(Records contained in a dataset)

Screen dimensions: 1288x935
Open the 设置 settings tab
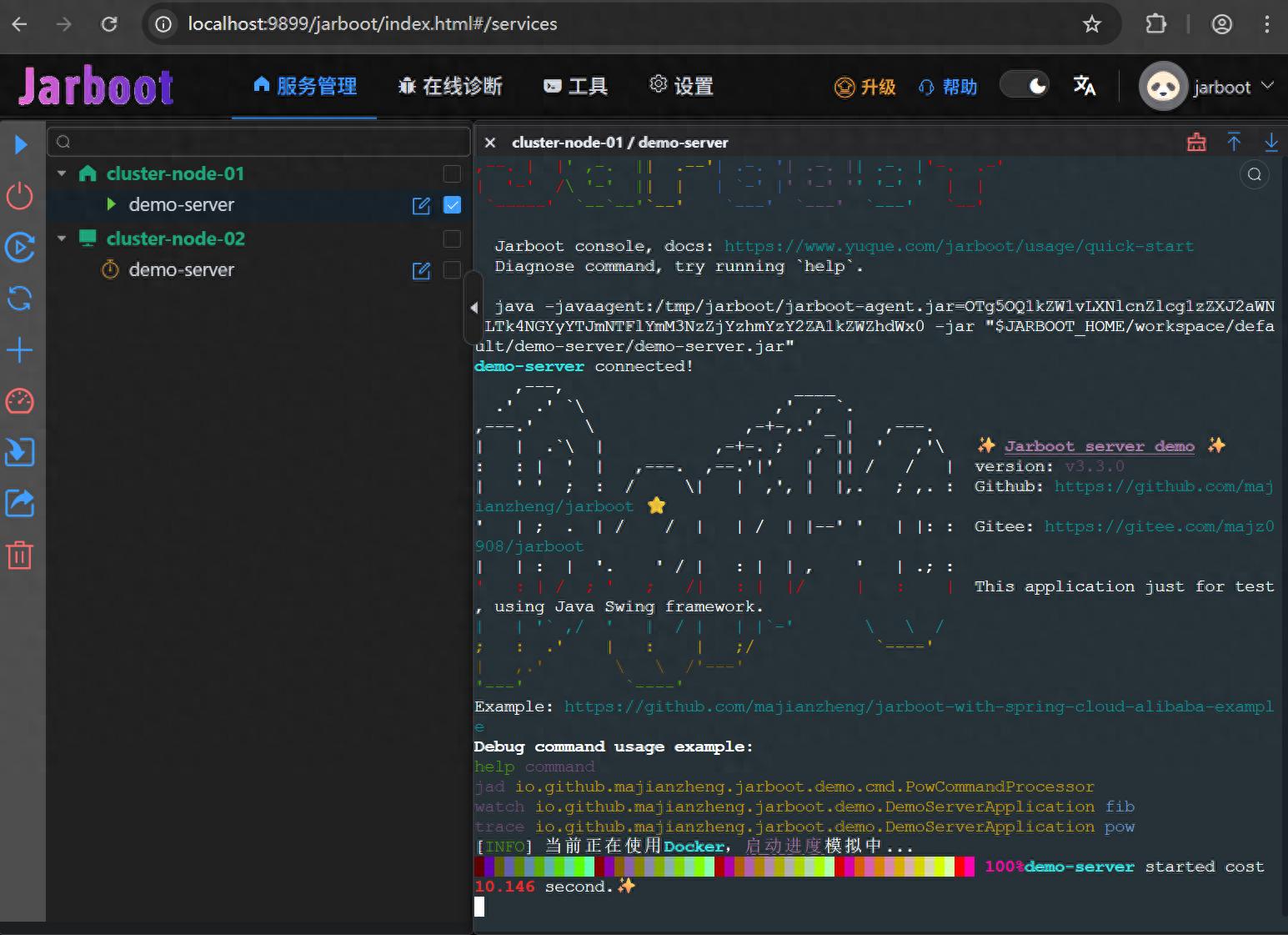pyautogui.click(x=681, y=87)
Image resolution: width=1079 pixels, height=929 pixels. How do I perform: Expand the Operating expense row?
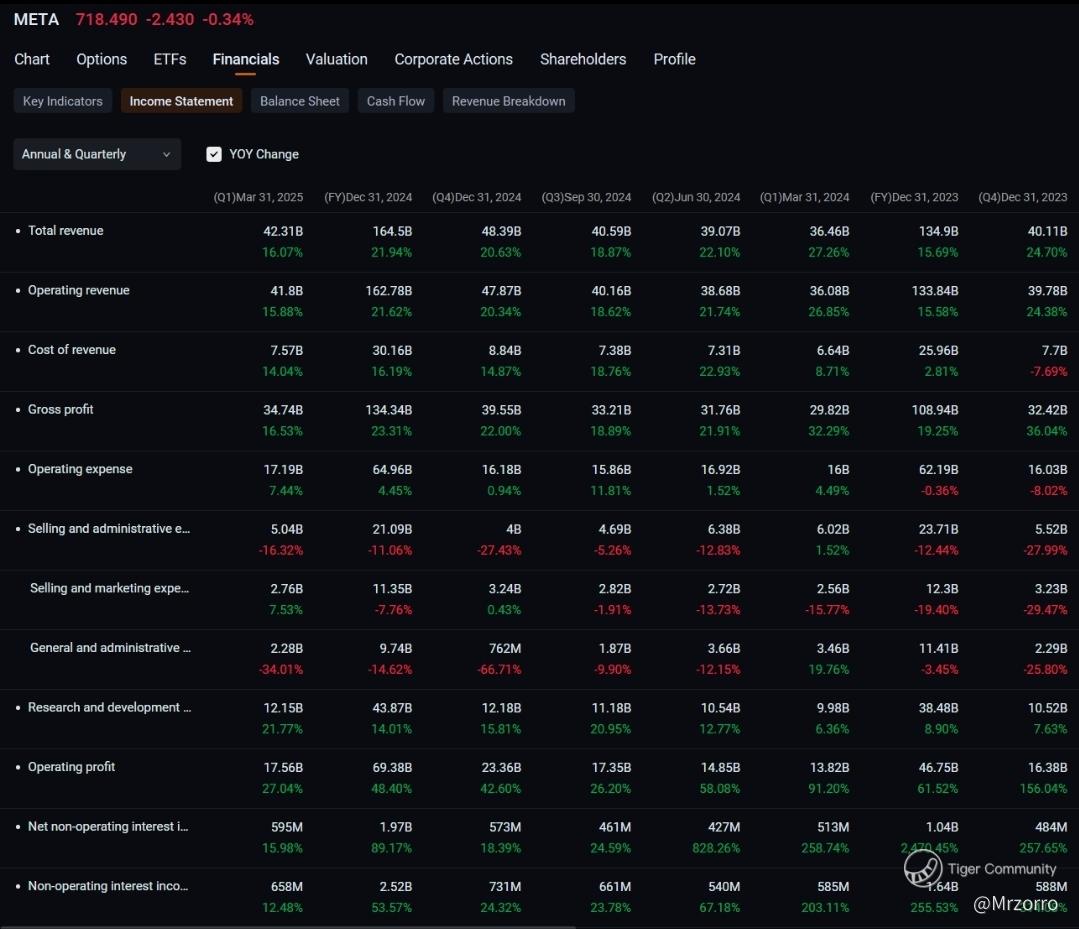18,469
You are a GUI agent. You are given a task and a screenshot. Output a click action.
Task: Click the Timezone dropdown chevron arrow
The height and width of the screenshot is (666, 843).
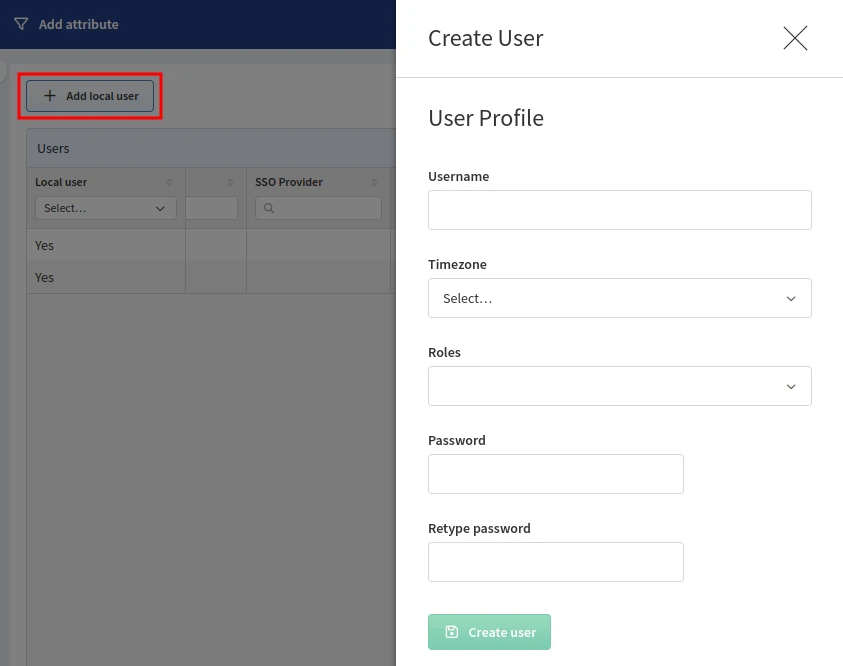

## Task description
Return exactly the lines that begin with the one containing "You are a GUI" and end with the final line of the data above; include no pictures.

## Answer to this problem
You are a GUI agent. You are given a task and a screenshot. Output a click action.
Task: Click the Timezone dropdown chevron arrow
The height and width of the screenshot is (666, 843).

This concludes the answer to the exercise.